_Try it:_ Line by line, the entries below are to be reproduced unaltered.

_Data for analysis:_

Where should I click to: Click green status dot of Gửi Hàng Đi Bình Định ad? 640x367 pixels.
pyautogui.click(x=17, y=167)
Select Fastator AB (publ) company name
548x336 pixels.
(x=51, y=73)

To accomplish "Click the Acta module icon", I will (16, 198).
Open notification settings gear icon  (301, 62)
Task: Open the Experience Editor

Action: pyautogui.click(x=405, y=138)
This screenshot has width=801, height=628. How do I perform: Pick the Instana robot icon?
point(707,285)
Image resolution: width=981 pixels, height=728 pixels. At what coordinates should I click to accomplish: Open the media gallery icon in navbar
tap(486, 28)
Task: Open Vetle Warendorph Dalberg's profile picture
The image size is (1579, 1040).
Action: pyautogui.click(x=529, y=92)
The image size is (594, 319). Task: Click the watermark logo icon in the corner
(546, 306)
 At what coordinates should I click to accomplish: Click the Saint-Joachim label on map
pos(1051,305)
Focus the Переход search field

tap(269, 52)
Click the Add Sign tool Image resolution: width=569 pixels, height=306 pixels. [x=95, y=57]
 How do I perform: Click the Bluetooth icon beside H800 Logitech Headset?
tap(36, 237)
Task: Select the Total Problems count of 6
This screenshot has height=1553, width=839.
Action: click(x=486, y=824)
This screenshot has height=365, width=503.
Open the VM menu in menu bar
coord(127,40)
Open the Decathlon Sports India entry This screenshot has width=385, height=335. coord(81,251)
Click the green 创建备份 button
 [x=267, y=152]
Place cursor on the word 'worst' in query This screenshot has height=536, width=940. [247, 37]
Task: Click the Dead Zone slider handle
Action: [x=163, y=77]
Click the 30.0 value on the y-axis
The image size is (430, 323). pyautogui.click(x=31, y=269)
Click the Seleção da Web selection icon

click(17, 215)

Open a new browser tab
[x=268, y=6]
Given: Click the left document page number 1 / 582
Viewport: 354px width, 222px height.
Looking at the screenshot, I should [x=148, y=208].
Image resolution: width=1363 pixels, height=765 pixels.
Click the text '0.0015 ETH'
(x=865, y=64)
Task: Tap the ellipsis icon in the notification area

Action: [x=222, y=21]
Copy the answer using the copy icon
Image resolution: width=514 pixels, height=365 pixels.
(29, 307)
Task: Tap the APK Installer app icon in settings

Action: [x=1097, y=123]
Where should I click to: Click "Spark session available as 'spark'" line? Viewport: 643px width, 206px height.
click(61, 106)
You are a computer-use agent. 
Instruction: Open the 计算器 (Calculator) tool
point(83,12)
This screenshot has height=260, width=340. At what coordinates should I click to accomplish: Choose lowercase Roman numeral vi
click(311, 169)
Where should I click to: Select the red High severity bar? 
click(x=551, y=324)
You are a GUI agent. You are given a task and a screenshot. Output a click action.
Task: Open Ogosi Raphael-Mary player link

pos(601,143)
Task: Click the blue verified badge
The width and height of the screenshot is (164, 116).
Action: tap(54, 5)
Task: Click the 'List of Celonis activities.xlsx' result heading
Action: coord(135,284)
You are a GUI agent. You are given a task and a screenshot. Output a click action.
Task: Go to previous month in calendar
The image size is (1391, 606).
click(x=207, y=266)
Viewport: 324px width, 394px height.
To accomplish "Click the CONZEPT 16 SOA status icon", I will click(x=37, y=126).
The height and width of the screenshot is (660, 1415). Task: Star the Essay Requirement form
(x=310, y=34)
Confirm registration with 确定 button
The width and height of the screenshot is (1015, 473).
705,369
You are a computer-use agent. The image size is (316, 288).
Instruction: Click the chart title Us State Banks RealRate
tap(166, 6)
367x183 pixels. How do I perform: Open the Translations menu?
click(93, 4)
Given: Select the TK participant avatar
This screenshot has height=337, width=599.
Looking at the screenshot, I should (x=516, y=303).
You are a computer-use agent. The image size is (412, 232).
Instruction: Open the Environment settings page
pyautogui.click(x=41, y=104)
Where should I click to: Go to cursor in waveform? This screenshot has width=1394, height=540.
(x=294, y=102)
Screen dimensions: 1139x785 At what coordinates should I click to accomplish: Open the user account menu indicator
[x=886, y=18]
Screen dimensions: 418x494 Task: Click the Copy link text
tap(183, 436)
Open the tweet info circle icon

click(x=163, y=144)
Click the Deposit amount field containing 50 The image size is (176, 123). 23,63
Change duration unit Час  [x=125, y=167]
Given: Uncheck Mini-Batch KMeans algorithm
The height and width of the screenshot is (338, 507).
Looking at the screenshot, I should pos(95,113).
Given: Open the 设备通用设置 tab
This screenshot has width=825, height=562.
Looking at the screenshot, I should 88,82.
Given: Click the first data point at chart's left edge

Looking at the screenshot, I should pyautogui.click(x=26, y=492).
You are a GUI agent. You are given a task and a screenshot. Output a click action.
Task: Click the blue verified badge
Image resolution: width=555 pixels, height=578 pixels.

_Output of the exercise:_
Where should I click to: Click green status dot of Gửi Hàng Đi Bình Định ad? 640x367 pixels.
pyautogui.click(x=17, y=167)
Select Fastator AB (publ) company name
548x336 pixels.
(x=51, y=73)

To accomplish "Click the Acta module icon", I will (16, 198).
Open notification settings gear icon  (301, 62)
Task: Open the Experience Editor

Action: pyautogui.click(x=405, y=138)
This screenshot has width=801, height=628. How do I perform: Pick the Instana robot icon?
point(707,285)
Image resolution: width=981 pixels, height=728 pixels. At what coordinates should I click to accomplish: Open the media gallery icon in navbar
tap(486, 28)
Task: Open Vetle Warendorph Dalberg's profile picture
The image size is (1579, 1040).
Action: pyautogui.click(x=529, y=92)
The image size is (594, 319). Task: Click the watermark logo icon in the corner
(546, 306)
 At what coordinates should I click to accomplish: Click the Saint-Joachim label on map
pos(1051,305)
Focus the Переход search field

tap(269, 52)
Click the Add Sign tool Image resolution: width=569 pixels, height=306 pixels. [x=95, y=57]
 How do I perform: Click the Bluetooth icon beside H800 Logitech Headset?
tap(36, 237)
Task: Select the Total Problems count of 6
This screenshot has height=1553, width=839.
Action: click(x=486, y=824)
This screenshot has height=365, width=503.
Open the VM menu in menu bar
coord(127,40)
Open the Decathlon Sports India entry This screenshot has width=385, height=335. coord(81,251)
Click the green 创建备份 button
 [x=267, y=152]
Place cursor on the word 'worst' in query This screenshot has height=536, width=940. [247, 37]
Task: Click the Dead Zone slider handle
Action: [x=163, y=77]
Click the 30.0 value on the y-axis
The image size is (430, 323). pyautogui.click(x=31, y=269)
Click the Seleção da Web selection icon

click(17, 215)

Open a new browser tab
[x=268, y=6]
Given: Click the left document page number 1 / 582
Viewport: 354px width, 222px height.
Looking at the screenshot, I should [x=148, y=208].
Image resolution: width=1363 pixels, height=765 pixels.
Click the text '0.0015 ETH'
(x=865, y=64)
Task: Tap the ellipsis icon in the notification area

Action: [x=222, y=21]
Copy the answer using the copy icon
Image resolution: width=514 pixels, height=365 pixels.
(29, 307)
Task: Tap the APK Installer app icon in settings

Action: [x=1097, y=123]
Where should I click to: Click "Spark session available as 'spark'" line? Viewport: 643px width, 206px height.
click(61, 106)
You are a computer-use agent. 
Instruction: Open the 计算器 (Calculator) tool
point(83,12)
This screenshot has height=260, width=340. At what coordinates should I click to accomplish: Choose lowercase Roman numeral vi
click(311, 169)
Where should I click to: Select the red High severity bar? 
click(x=551, y=324)
You are a GUI agent. You are given a task and a screenshot. Output a click action.
Task: Open Ogosi Raphael-Mary player link

pos(601,143)
Task: Click the blue verified badge
The width and height of the screenshot is (164, 116).
Action: tap(54, 5)
Task: Click the 'List of Celonis activities.xlsx' result heading
Action: coord(135,284)
You are a GUI agent. You are given a task and a screenshot. Output a click action.
Task: Go to previous month in calendar
The image size is (1391, 606).
click(x=207, y=266)
Viewport: 324px width, 394px height.
To accomplish "Click the CONZEPT 16 SOA status icon", I will click(x=37, y=126).
The height and width of the screenshot is (660, 1415). Task: Star the Essay Requirement form
(x=310, y=34)
Confirm registration with 确定 button
The width and height of the screenshot is (1015, 473).
705,369
You are a computer-use agent. The image size is (316, 288).
Instruction: Click the chart title Us State Banks RealRate
tap(166, 6)
367x183 pixels. How do I perform: Open the Translations menu?
click(93, 4)
Given: Select the TK participant avatar
This screenshot has height=337, width=599.
Looking at the screenshot, I should (x=516, y=303).
You are a computer-use agent. The image size is (412, 232).
Instruction: Open the Environment settings page
pyautogui.click(x=41, y=104)
Where should I click to: Go to cursor in waveform? This screenshot has width=1394, height=540.
(x=294, y=102)
Screen dimensions: 1139x785 At what coordinates should I click to accomplish: Open the user account menu indicator
[x=886, y=18]
Screen dimensions: 418x494 Task: Click the Copy link text
tap(183, 436)
Open the tweet info circle icon

click(x=163, y=144)
Click the Deposit amount field containing 50 The image size is (176, 123). 23,63
Change duration unit Час  [x=125, y=167]
Given: Uncheck Mini-Batch KMeans algorithm
The height and width of the screenshot is (338, 507).
Looking at the screenshot, I should pos(95,113).
Given: Open the 设备通用设置 tab
This screenshot has width=825, height=562.
Looking at the screenshot, I should 88,82.
Given: Click the first data point at chart's left edge

Looking at the screenshot, I should pyautogui.click(x=26, y=492).
You are a GUI agent. You are given a task and a screenshot. Output a click action.
Task: Click the blue verified badge
Image resolution: width=555 pixels, height=578 pixels.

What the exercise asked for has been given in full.